==== Source material
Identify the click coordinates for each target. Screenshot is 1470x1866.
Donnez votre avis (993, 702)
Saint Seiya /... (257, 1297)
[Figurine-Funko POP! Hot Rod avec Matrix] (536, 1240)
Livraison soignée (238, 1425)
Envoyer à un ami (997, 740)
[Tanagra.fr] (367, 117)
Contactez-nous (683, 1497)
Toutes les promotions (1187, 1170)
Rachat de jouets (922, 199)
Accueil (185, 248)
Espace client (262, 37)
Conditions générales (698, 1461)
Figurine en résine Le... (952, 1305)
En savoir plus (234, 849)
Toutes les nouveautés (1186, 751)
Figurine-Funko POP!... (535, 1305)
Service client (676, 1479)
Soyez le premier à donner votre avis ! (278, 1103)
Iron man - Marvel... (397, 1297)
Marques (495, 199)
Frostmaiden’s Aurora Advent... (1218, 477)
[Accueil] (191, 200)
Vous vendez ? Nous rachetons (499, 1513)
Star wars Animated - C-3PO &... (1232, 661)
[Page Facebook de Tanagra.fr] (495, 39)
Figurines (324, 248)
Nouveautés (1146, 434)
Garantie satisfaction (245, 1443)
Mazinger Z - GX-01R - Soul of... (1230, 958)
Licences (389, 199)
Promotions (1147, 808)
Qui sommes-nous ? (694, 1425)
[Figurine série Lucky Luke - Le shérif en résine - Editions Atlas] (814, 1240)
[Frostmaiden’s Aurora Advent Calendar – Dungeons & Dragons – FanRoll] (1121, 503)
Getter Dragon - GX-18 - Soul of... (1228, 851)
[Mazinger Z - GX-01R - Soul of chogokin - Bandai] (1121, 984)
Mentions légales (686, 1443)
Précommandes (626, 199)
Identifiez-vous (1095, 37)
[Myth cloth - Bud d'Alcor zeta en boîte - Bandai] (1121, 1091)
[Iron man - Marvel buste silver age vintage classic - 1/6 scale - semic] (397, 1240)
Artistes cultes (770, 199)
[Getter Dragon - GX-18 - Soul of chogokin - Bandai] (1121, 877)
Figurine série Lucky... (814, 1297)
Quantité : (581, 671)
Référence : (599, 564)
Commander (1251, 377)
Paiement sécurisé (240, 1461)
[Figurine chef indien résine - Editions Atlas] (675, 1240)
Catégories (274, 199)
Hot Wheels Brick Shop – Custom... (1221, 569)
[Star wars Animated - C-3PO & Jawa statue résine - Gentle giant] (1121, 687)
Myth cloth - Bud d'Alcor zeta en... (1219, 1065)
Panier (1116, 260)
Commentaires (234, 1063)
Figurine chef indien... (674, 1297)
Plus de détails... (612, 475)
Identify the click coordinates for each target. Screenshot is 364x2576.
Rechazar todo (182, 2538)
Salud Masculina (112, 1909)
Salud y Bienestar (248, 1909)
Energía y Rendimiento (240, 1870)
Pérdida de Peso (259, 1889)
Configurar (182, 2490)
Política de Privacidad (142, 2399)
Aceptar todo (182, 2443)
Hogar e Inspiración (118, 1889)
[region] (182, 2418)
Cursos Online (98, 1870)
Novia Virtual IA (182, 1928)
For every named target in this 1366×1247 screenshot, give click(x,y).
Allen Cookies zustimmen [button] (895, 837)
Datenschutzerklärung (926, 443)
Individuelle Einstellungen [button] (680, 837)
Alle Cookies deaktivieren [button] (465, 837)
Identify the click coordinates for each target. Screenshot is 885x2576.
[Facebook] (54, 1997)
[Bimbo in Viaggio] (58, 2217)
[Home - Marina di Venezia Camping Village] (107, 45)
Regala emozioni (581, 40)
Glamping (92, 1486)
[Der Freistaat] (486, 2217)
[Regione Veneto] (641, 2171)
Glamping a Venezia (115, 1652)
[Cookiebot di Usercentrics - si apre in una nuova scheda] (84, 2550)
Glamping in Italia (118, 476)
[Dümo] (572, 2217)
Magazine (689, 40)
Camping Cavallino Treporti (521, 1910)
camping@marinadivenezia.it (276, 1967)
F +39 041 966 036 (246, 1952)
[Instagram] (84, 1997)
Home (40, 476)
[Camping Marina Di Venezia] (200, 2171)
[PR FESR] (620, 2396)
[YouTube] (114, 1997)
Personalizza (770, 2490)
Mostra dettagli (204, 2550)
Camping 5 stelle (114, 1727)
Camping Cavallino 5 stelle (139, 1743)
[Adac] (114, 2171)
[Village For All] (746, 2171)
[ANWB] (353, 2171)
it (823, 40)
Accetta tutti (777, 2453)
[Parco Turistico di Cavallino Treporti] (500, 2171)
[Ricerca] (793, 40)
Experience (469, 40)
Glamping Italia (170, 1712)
========
**Your goal**
Down to the last line, return the data above exactly.

**Answer to this problem**
Identify the click coordinates for each target. Screenshot is 1470x1866.
Donnez votre avis (993, 702)
Saint Seiya /... (257, 1297)
[Figurine-Funko POP! Hot Rod avec Matrix] (536, 1240)
Livraison soignée (238, 1425)
Envoyer à un ami (997, 740)
[Tanagra.fr] (367, 117)
Contactez-nous (683, 1497)
Toutes les promotions (1187, 1170)
Rachat de jouets (922, 199)
Accueil (185, 248)
Espace client (262, 37)
Conditions générales (698, 1461)
Figurine en résine Le... (952, 1305)
En savoir plus (234, 849)
Toutes les nouveautés (1186, 751)
Figurine-Funko POP!... (535, 1305)
Service client (676, 1479)
Soyez le premier à donner votre avis ! (278, 1103)
Iron man - Marvel... (397, 1297)
Marques (495, 199)
Frostmaiden’s Aurora Advent... (1218, 477)
[Accueil] (191, 200)
Vous vendez ? Nous rachetons (499, 1513)
Star wars Animated - C-3PO &... (1232, 661)
[Page Facebook de Tanagra.fr] (495, 39)
Figurines (324, 248)
Nouveautés (1146, 434)
Garantie satisfaction (245, 1443)
Mazinger Z - GX-01R - Soul of... (1230, 958)
Licences (389, 199)
Promotions (1147, 808)
Qui sommes-nous ? (694, 1425)
[Figurine série Lucky Luke - Le shérif en résine - Editions Atlas] (814, 1240)
[Frostmaiden’s Aurora Advent Calendar – Dungeons & Dragons – FanRoll] (1121, 503)
Getter Dragon - GX-18 - Soul of... (1228, 851)
[Mazinger Z - GX-01R - Soul of chogokin - Bandai] (1121, 984)
Mentions légales (686, 1443)
Précommandes (626, 199)
Identifiez-vous (1095, 37)
[Myth cloth - Bud d'Alcor zeta en boîte - Bandai] (1121, 1091)
[Iron man - Marvel buste silver age vintage classic - 1/6 scale - semic] (397, 1240)
Artistes cultes (770, 199)
[Getter Dragon - GX-18 - Soul of chogokin - Bandai] (1121, 877)
Figurine série Lucky... (814, 1297)
Quantité : (581, 671)
Référence : (599, 564)
Commander (1251, 377)
Paiement sécurisé (240, 1461)
[Figurine chef indien résine - Editions Atlas] (675, 1240)
Catégories (274, 199)
Hot Wheels Brick Shop – Custom... (1221, 569)
[Star wars Animated - C-3PO & Jawa statue résine - Gentle giant] (1121, 687)
Myth cloth - Bud d'Alcor zeta en... (1219, 1065)
Panier (1116, 260)
Commentaires (234, 1063)
Figurine chef indien... (674, 1297)
Plus de détails... (612, 475)
Identify the click coordinates for each target. Screenshot is 364x2576.
Rechazar todo (182, 2538)
Salud Masculina (112, 1909)
Salud y Bienestar (248, 1909)
Energía y Rendimiento (240, 1870)
Pérdida de Peso (259, 1889)
Configurar (182, 2490)
Política de Privacidad (142, 2399)
Aceptar todo (182, 2443)
Hogar e Inspiración (118, 1889)
[region] (182, 2418)
Cursos Online (98, 1870)
Novia Virtual IA (182, 1928)
For every named target in this 1366×1247 screenshot, give click(x,y).
Allen Cookies zustimmen [button] (895, 837)
Datenschutzerklärung (926, 443)
Individuelle Einstellungen [button] (680, 837)
Alle Cookies deaktivieren [button] (465, 837)
Identify the click coordinates for each target. Screenshot is 885x2576.
[Facebook] (54, 1997)
[Bimbo in Viaggio] (58, 2217)
[Home - Marina di Venezia Camping Village] (107, 45)
Regala emozioni (581, 40)
Glamping (92, 1486)
[Der Freistaat] (486, 2217)
[Regione Veneto] (641, 2171)
Glamping a Venezia (115, 1652)
[Cookiebot di Usercentrics - si apre in una nuova scheda] (84, 2550)
Glamping in Italia (118, 476)
[Dümo] (572, 2217)
Magazine (689, 40)
Camping Cavallino Treporti (521, 1910)
camping@marinadivenezia.it (276, 1967)
F +39 041 966 036 (246, 1952)
[Instagram] (84, 1997)
Home (40, 476)
[Camping Marina Di Venezia] (200, 2171)
[PR FESR] (620, 2396)
[YouTube] (114, 1997)
Personalizza (770, 2490)
Mostra dettagli (204, 2550)
Camping 5 stelle (114, 1727)
Camping Cavallino 5 stelle (139, 1743)
[Adac] (114, 2171)
[Village For All] (746, 2171)
[ANWB] (353, 2171)
it (823, 40)
Accetta tutti (777, 2453)
[Parco Turistico di Cavallino Treporti] (500, 2171)
[Ricerca] (793, 40)
Experience (469, 40)
Glamping Italia (170, 1712)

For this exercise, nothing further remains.